━━━ Records for the exercise ━━━
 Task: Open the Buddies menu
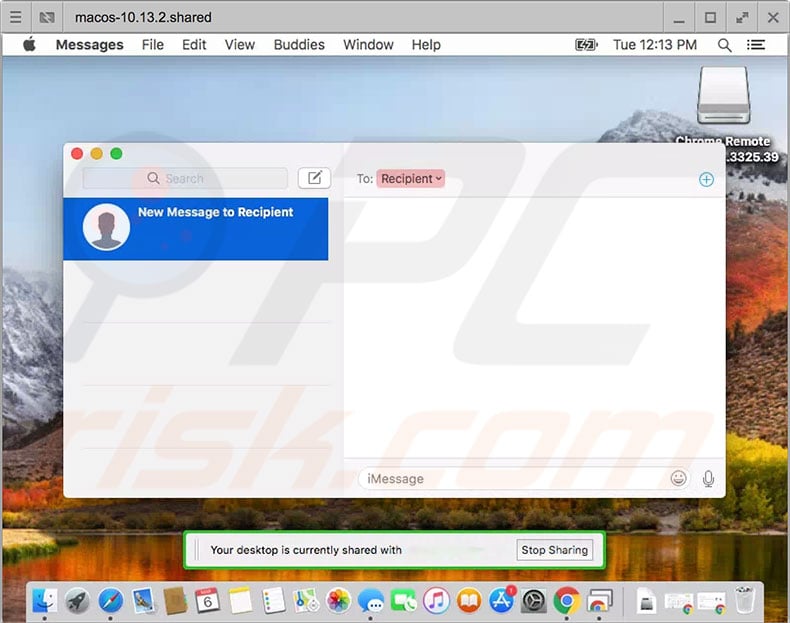click(299, 45)
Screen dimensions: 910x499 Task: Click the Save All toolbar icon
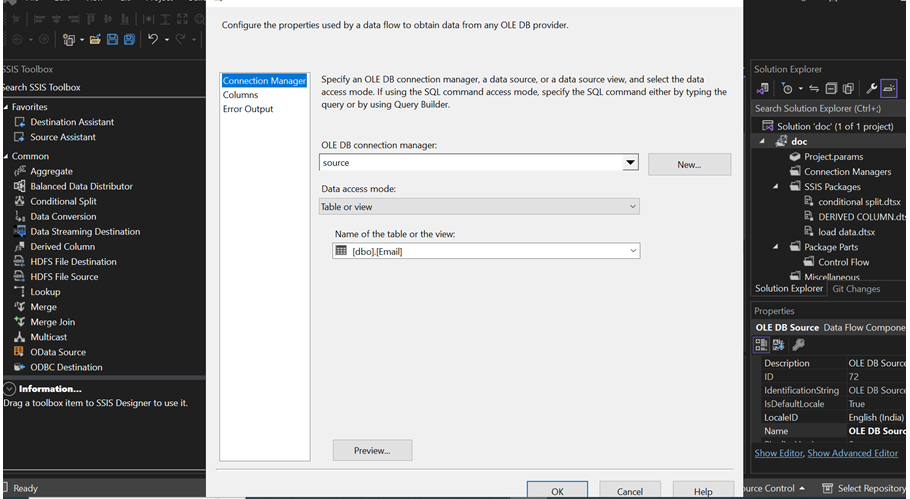(130, 39)
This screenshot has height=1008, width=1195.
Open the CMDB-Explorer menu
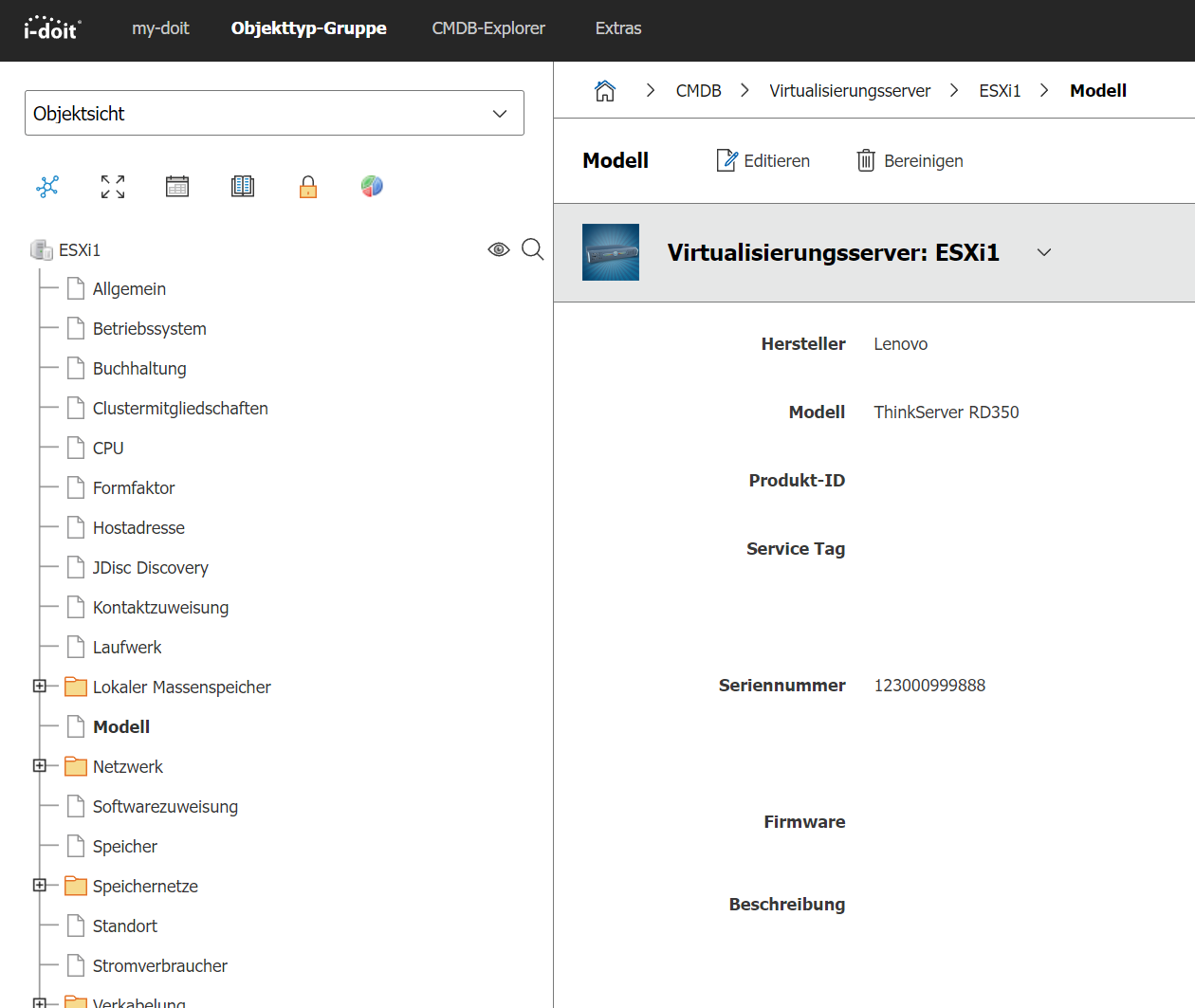[x=488, y=28]
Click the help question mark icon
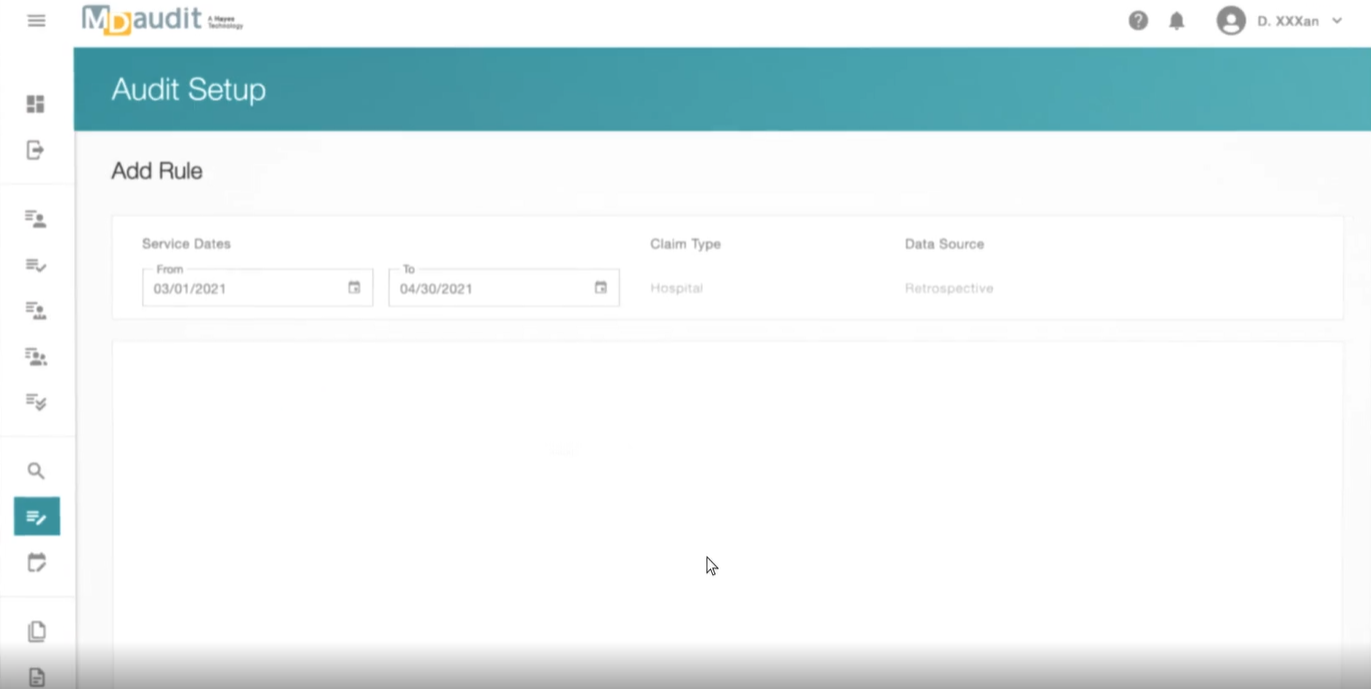The height and width of the screenshot is (689, 1371). point(1138,20)
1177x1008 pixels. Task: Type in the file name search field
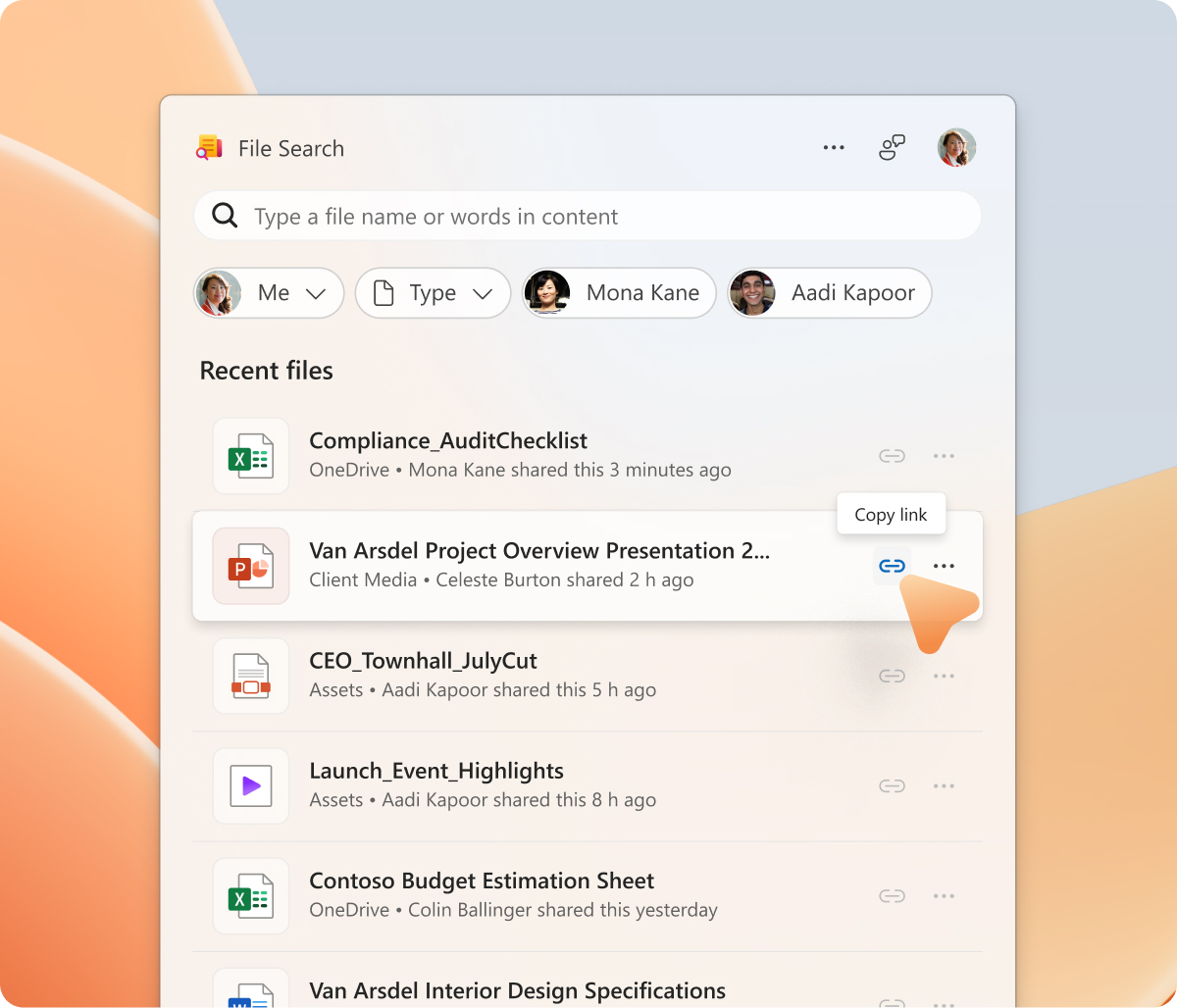coord(588,217)
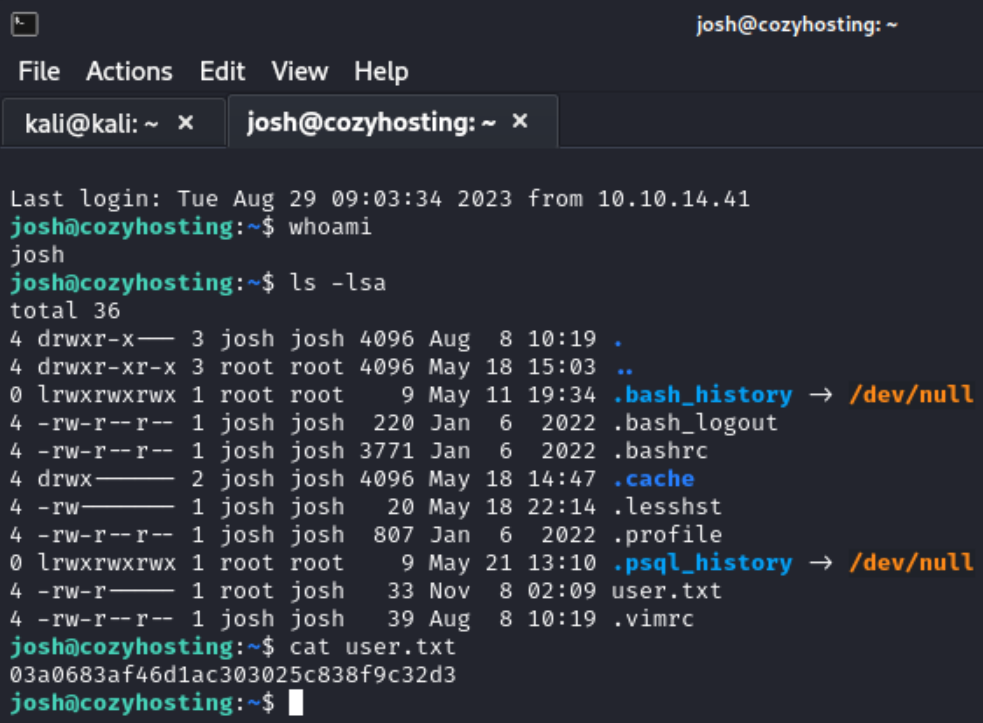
━━━
Exact reproduction is required for the lines from the one containing "Open the CMDB-Explorer menu" through the end of the material, and for those lines only, without pictures.

- Answer box
Open the CMDB-Explorer menu
[x=488, y=28]
Click the help question mark icon
The height and width of the screenshot is (689, 1371). point(1138,20)
1177x1008 pixels. Task: Type in the file name search field
coord(588,217)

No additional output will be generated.